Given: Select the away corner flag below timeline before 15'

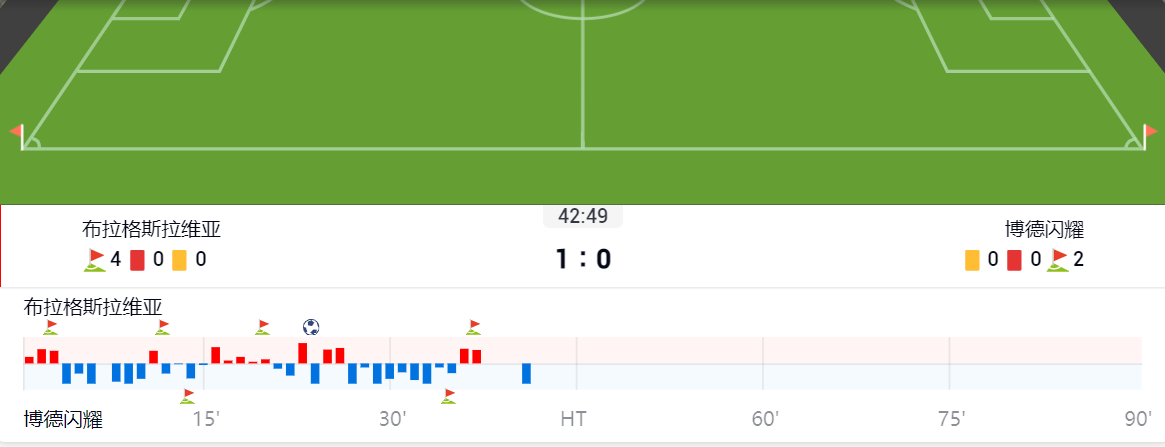Looking at the screenshot, I should [x=188, y=396].
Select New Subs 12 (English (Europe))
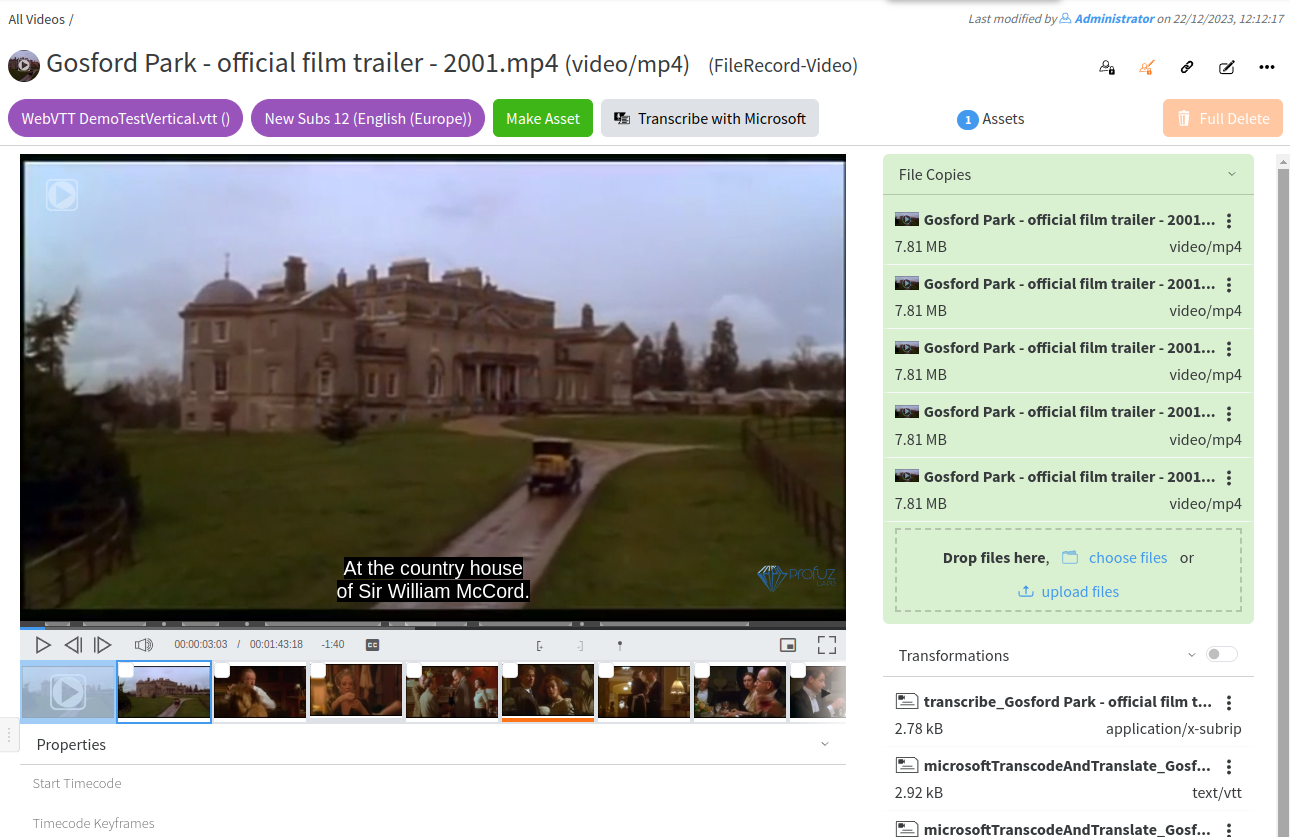 point(368,118)
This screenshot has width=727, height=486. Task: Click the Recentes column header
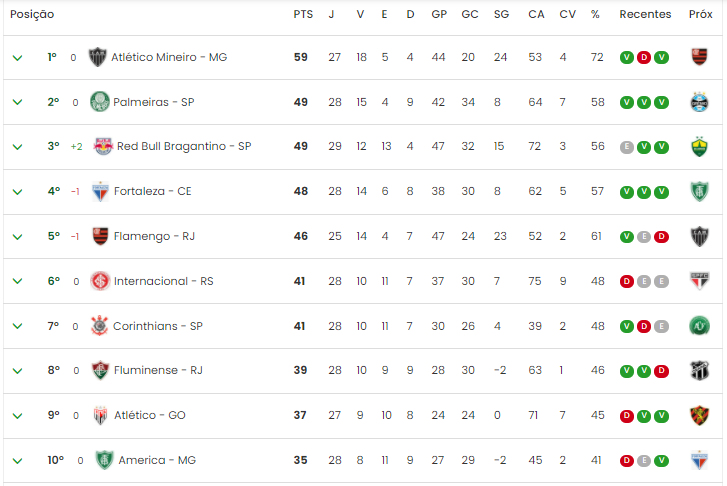(x=645, y=14)
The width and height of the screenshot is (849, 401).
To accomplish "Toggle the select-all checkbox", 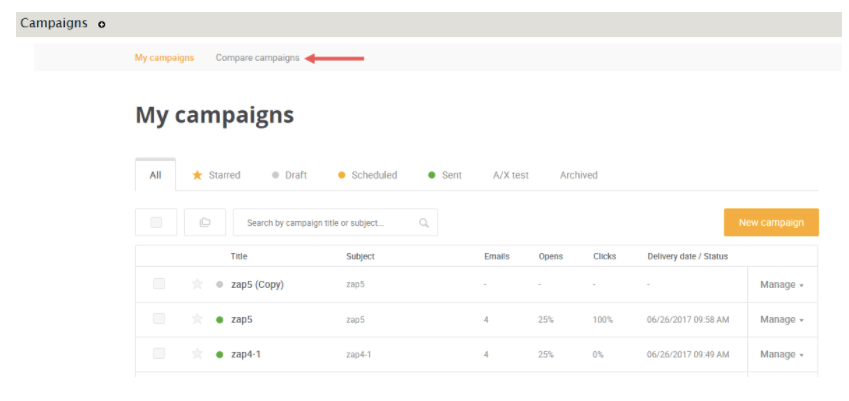I will [x=156, y=222].
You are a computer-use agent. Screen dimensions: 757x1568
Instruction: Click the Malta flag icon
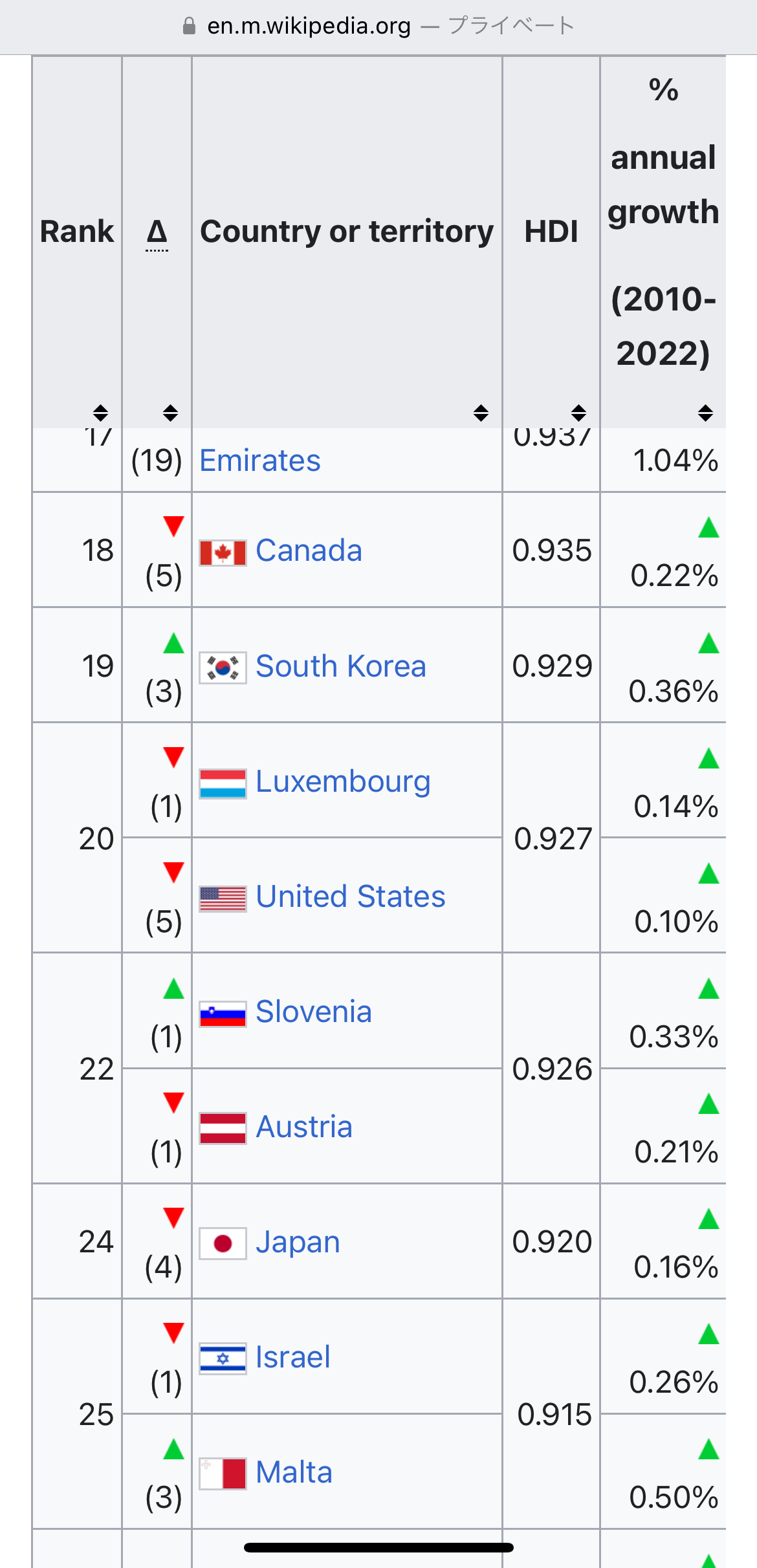(x=223, y=1474)
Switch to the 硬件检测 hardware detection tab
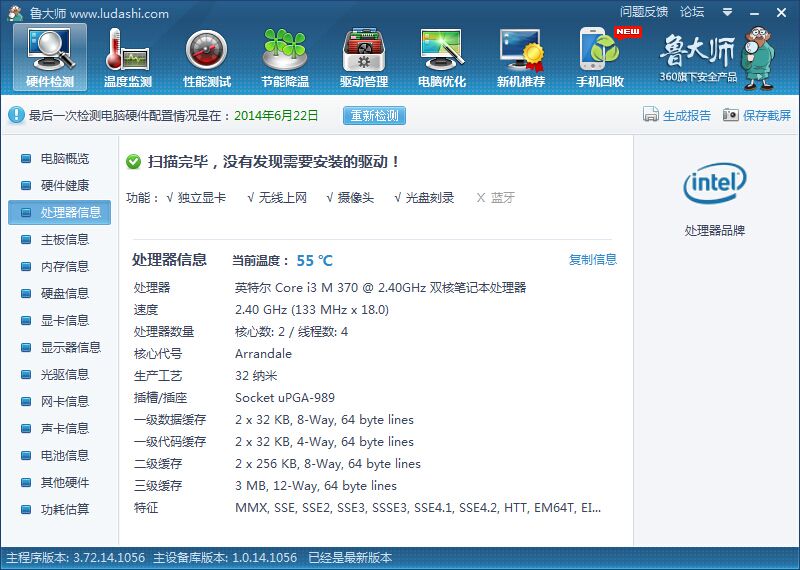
● ● ● ● ●
- [Exercise] In the data above, find the line with "Instruction: Click the Malta flag icon" and repeat it and every line after it through the end, exactly; leave the pictures out.

- [Response area]
Instruction: Click the Malta flag icon
(x=223, y=1474)
Switch to the 硬件检测 hardware detection tab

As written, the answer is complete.